▶ Direction: Display each line of the items below that contains the word "pixels".
--- start ---
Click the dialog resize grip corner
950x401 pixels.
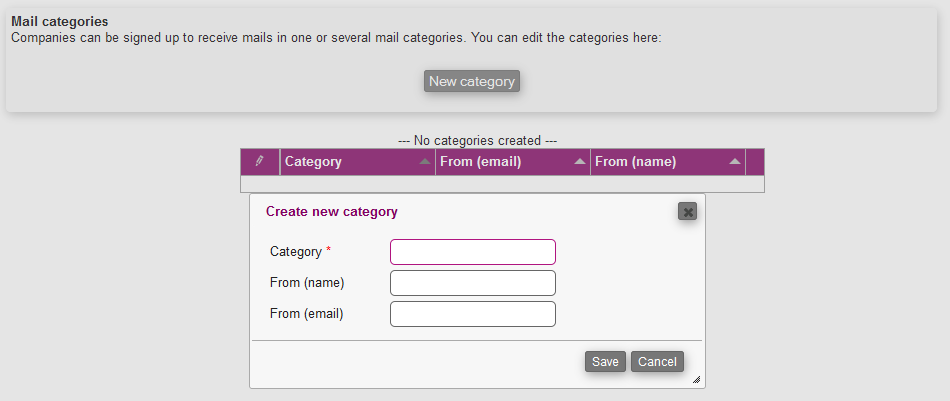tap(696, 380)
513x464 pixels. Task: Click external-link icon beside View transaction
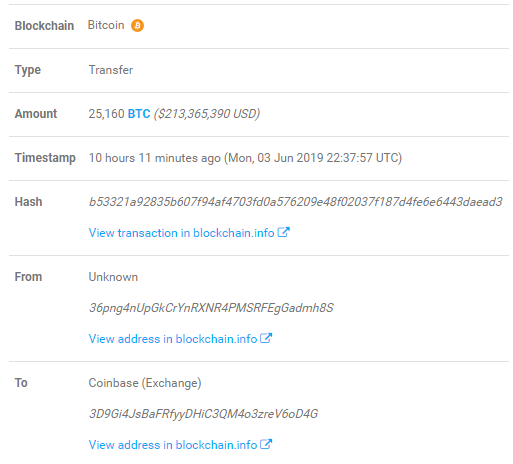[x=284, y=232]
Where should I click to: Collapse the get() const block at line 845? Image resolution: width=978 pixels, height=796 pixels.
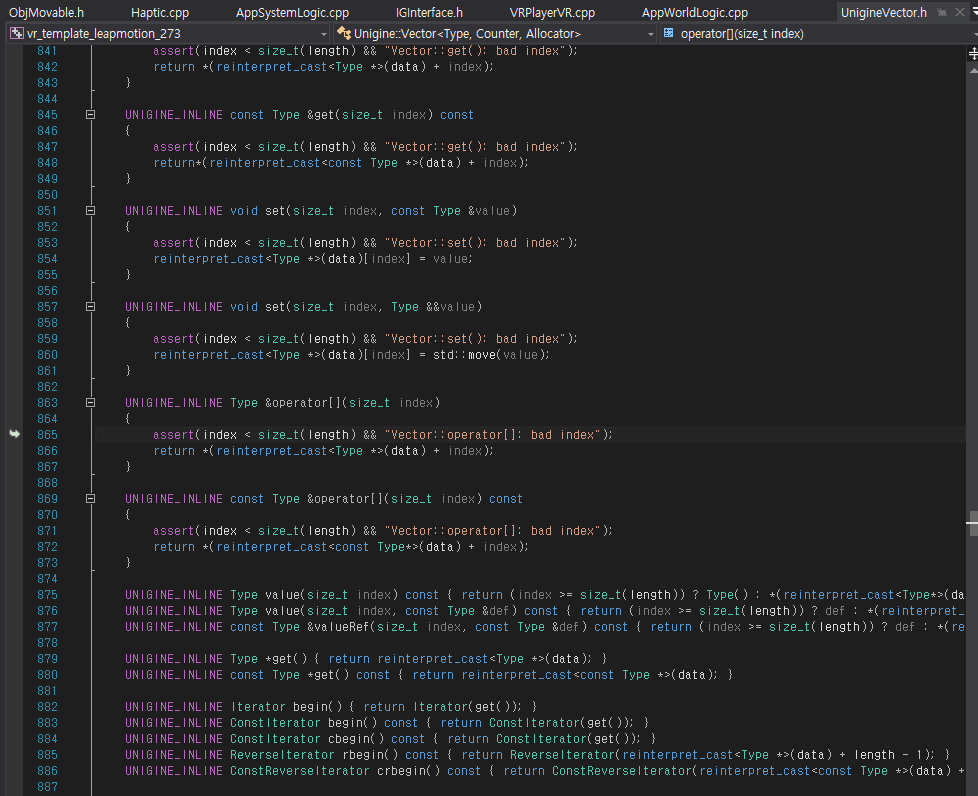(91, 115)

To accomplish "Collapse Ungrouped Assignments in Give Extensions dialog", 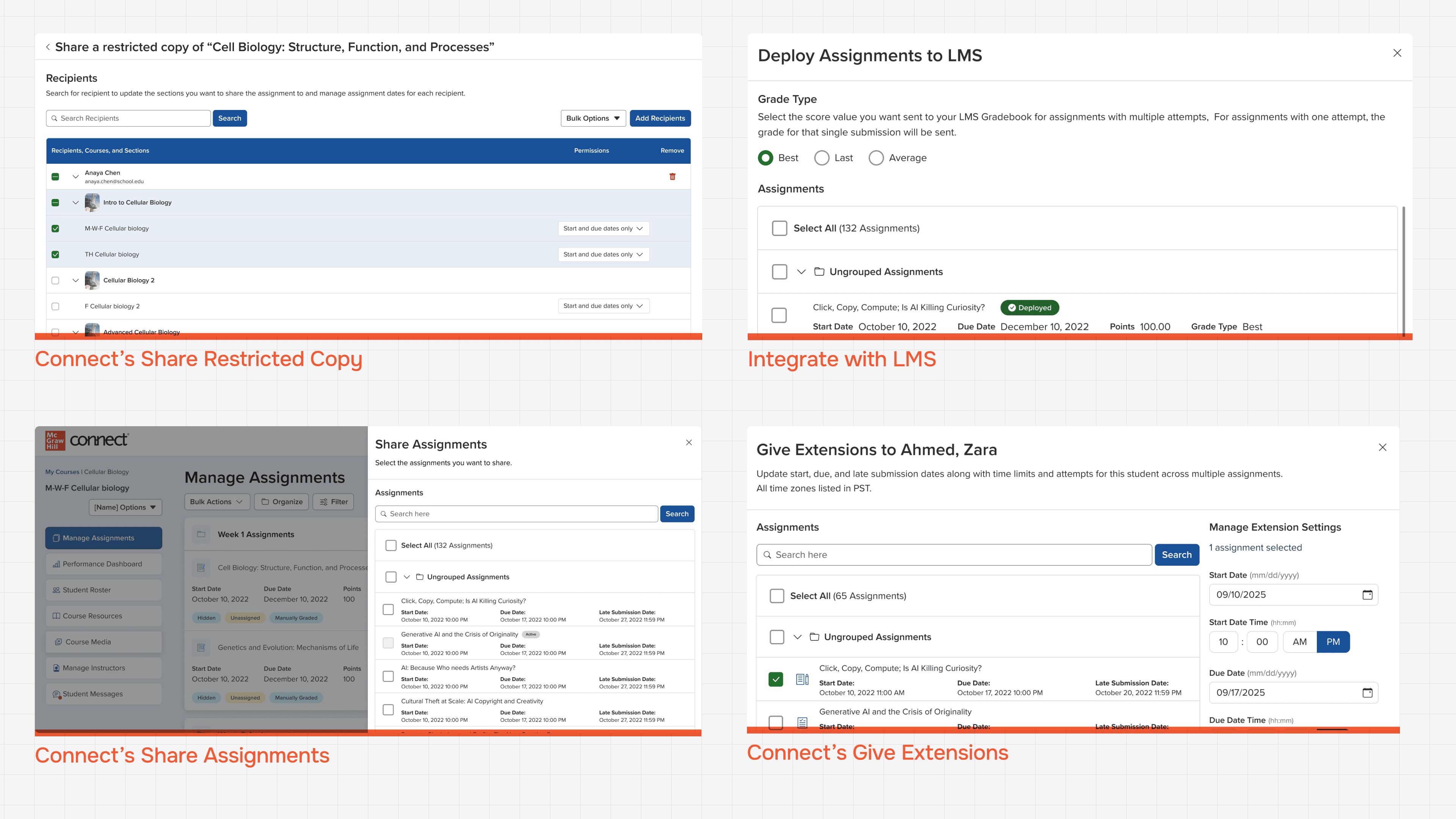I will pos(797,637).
--- end ---
▶ Solution to this exercise:
950x401 pixels.
513x464 pixels. Task: Click external-link icon beside View transaction
Where should I click to: Collapse the get() const block at line 845? Image resolution: width=978 pixels, height=796 pixels.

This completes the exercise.